**Text extract:**
▼
Sql-server – Can someone explain why select with nolock will query a potion of updated data

nolockselectsql server

I was reading the answer from here (from stackoverflow, I think should ask in here)

NOLOCK means placing no locks at all.

Your query may returns portions of data as of before UPDATE and
portions as of after UPDATE in a single query.

I get that nolock will not place lock to the table, so other people can query the same time.

From the answer and example it show, it fetch data while the data is being updating.

Why does that happen?

I am assuming for normal select it will try place lock on table, so when update statement is executed, it place a lock on the row or page. Then when I try to run select statement, it cannot put the lock until the update statement lock is released.
▲
**Data for this exercise:**
▼
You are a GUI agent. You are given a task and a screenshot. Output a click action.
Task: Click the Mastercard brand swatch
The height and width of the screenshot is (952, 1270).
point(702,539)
▲
▼
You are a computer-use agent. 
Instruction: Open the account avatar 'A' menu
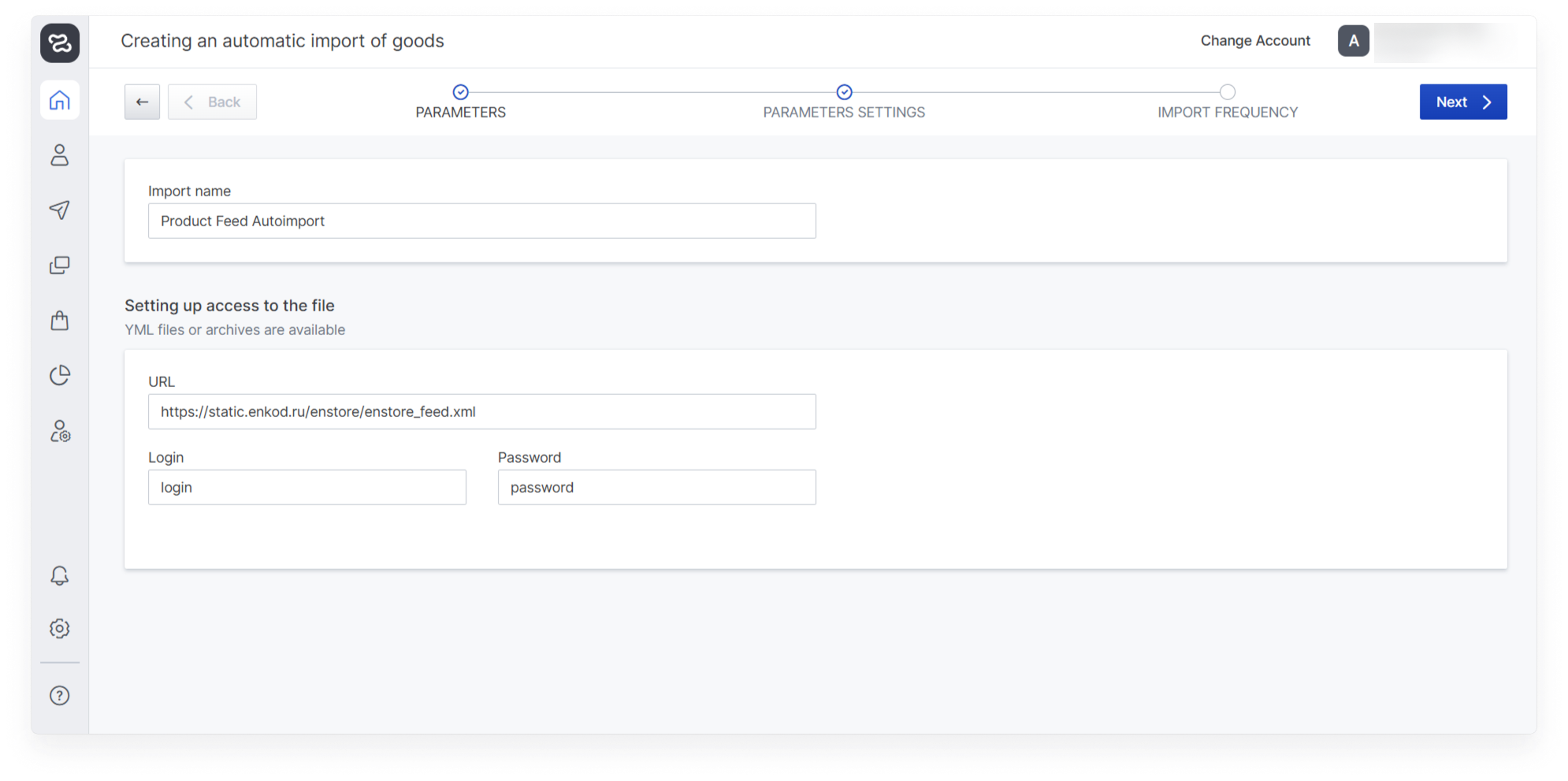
▲
▼
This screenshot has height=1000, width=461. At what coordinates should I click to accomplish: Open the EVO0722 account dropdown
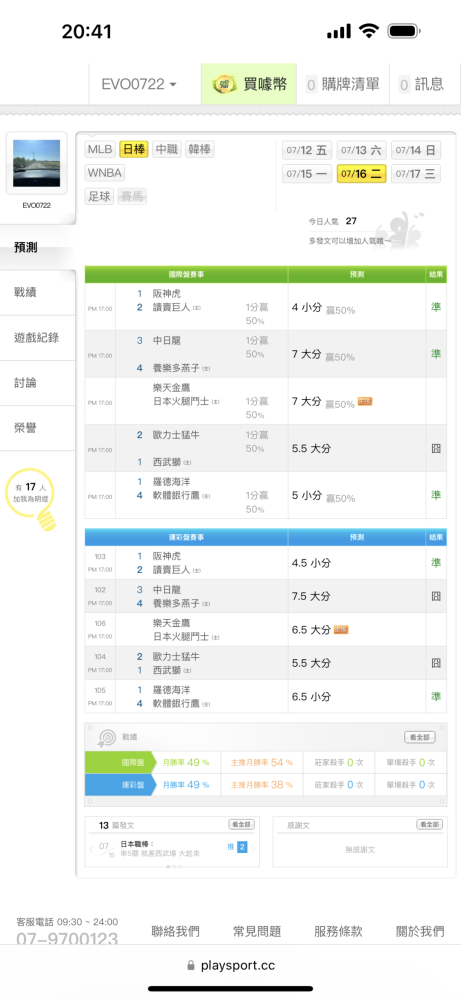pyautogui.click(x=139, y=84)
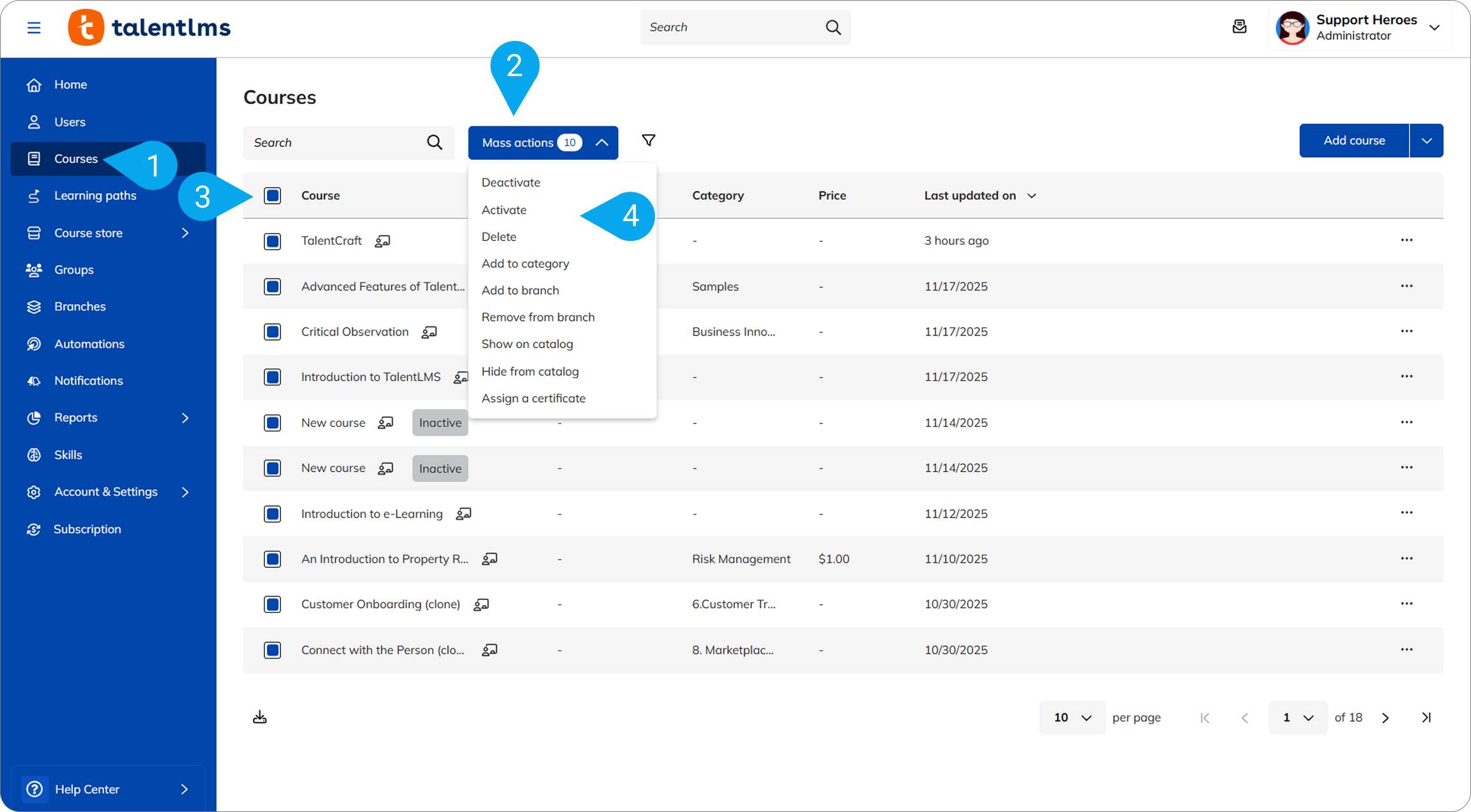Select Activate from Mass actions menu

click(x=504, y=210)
▲
**Exercise set:**
(A) Find each line in the listing that contains the word "Open" and copy those lines in full.
(B) Continue the forum question about SELECT with NOLOCK from its last sentence.

**The responses:**
(A)
Instruction: Open the account avatar 'A' menu
This screenshot has height=1000, width=461. At what coordinates should I click to accomplish: Open the EVO0722 account dropdown

(B)
But in this case because the select statement doesn't try to put lock on the table, so it can run without waiting for the update statement release the lock?

Best Answer

It is not quite true that NOLOCK means placing no locks at all. Queries under this hint will still take Sch-S locks and (possibly HOBT locks).

Under read committed isolation level SQL Server will (usually) take row level S locks and release them as soon as the data is read. These are incompatible with the X locks held on uncommited updates and thus prevent dirty reads.

In the example in the linked answer the SELECT query is not blocked when it encounters a modified row so reading partial updates is quite likely.

It can also happen at default read committed isolation level too though that a SELECT reads some rows with the "before" value and others with the "after" value. It is just needed to engineer a situation where

  1. Select query reads value of row R1 and releases its S lock
  2. Update query updates R2 and takes an X lock
  3. Select query tries to read R2 and is blocked.
  4. Update query updates R1 and takes an X lock.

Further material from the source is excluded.